A grande metrópole sempre lhe pareceu pulsar como um coração
desvairado.  
Um
helicóptero, que passou bem perto do terraço, o arrancou de seus
pensamentos.  Respirou fundo e, de
repente, uma vontade incontrolável de acabar com tudo apoderou-se dele.  Estava exausto da tirania e da vaidade do
pai, de quem sempre recebeu minguados carinhos.
Olhou
para baixo.  Tudo iria ser muito
rápido.  Voaria para a liberdade.
Subiu
na mureta e, quando se preparava para saltar, dois braços fortes o agarraram e
o puxaram para trás.
— Moço,
o que ia fazer?
O rapaz
aturdido soltou-se do homem e caiu num choro convulsivo.
—
Por que você me segurou?
— Um
moço jovem como você, com a vida toda pela frente... 
O
moço olhou com atenção para o homem, que o impedira de se matar.  Era mais velho, vestia um macacão.  Devia ser um dos faxineiros da empresa.
—
Minha vida não tem sentido. É um desfile de fracassos e desilusões. Disse, com
as faces molhadas pelas lágrimas.
—
Filho, disse o homem, ternamente. Não diga isso.  A vida é uma dádiva.  Um presente. 

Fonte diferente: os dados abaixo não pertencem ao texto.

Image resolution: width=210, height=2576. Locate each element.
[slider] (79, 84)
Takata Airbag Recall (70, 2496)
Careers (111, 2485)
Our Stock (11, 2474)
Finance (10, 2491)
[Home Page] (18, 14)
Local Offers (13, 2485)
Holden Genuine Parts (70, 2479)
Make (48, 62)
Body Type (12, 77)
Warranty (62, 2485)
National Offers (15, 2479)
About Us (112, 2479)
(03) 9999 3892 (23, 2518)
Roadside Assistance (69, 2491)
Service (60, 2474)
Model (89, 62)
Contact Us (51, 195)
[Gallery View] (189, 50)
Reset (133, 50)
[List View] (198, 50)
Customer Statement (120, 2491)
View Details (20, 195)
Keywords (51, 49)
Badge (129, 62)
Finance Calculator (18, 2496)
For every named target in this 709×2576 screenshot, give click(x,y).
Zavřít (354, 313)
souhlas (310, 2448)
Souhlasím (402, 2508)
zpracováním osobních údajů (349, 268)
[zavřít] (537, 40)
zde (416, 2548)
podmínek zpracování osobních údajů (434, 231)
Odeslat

Você só tem que aprender a desembrulhá-lo.
—
Fala isso para meu pai.
— Ah!
Então é seu pai a causa do seu desespero. Livre-se da causa. Aprenda a fazer
seu caminho.
Uma
grande surpresa estampou-se no rosto lívido do jovem.  Como um homem tão simples podia lhe dar
conselhos tão sábios.
—
Como o senhor pode saber dessas coisas?
—
Muitos anos vividos, filho.  Muitas
lutas. Mas nunca desisti.  Nasci no
sertão nordestino, onde o chão é seco, a gente planta e nada dá.  Menino ainda, andava muito longe para buscar
água. Moço, vim para São Paulo, já com mulher e filhos.  A gente casa muito cedo por lá.  Como não conhecia as letras, só pude arranjar
serviços muito simples.  Fui pedreiro,
mas um dia caí de uma laje e tive sorte de não morrer. Quebrei as pernas.  Demorei a ficar bom e arranjei serviços de
limpeza, que faço até hoje.
—
Qual é a sua idade?
—
Sessenta anos. Tenho muito orgulho que um filho meu fez faculdade e já tenho
netos.
O
rapaz olhou aquele homem, cuja pele enrugada pelo sol o fazia parecer bem mais
velho.
—
Quanta coragem! É o que me falta para realizar meus sonhos.  Exclamou mais calmo.
— E
quais são os seus sonhos, moço?
—
Ser escritor.  Gosto de escrever.  Tenho muita coisa escrita escondida na
escrivaninha do meu quarto.
—
Escondida! Por quê?
—
Meu pai não acha que seja uma profissão séria e que dá dinheiro.
— É
que ele não sabe o que a gente sente quando não sabe escrever e ler.  Meu filho, quando era estudante, lia para mim
as histórias dos livros da escola. Aprendi muita coisa com ele.  Que coisa mais linda de ver.  Até me ensinou a escrever e a ler alguma coisa.  Foi o maior presente que recebi, conhecer um
pouco as letras.
O
rapaz comoveu-se e admirou mais ainda aquele homem, que lhe atravessou o
caminho para o salvar, não só da morte, como da vida que não tinha.
Em
um gesto súbito, pegou as mãos ásperas e calejadas do seu salvador e apertou-as
entre as suas.
—
Obrigado! O senhor me salvou hoje por duas vezes e nem sei seu nome.
—
Sebastião! E o seu?
—
Rodrigo!
Os
dois levantaram-se.  Sebastião fixou seus
olhos carinhosamente em Rodrigo e disse com um sorriso:
— Vá
Rodrigo! Siga a vida que você quer. Não olhe para trás.
—
Nunca vou me esquecer do senhor. Mais uma vez obrigado, e o abraçou fortemente,
entregando-lhe um cartão de visitas.
—
Meu cartão.  Me ligue quando puder, e se
precisar de alguma coisa. Vou ficar muito feliz de tornar a vê-lo.
Sebastião
acompanhou-o com um olhar feliz, ao vê-lo sair. 
Tinha salvado uma vida.
Rodrigo
acenou da porta e saiu do terraço. 
Desceu diretamente para a rua. Não passou pelo escritório do pai.  
Decidiu
que ia sair de casa e seguir um novo caminho. Ia viver, finalmente.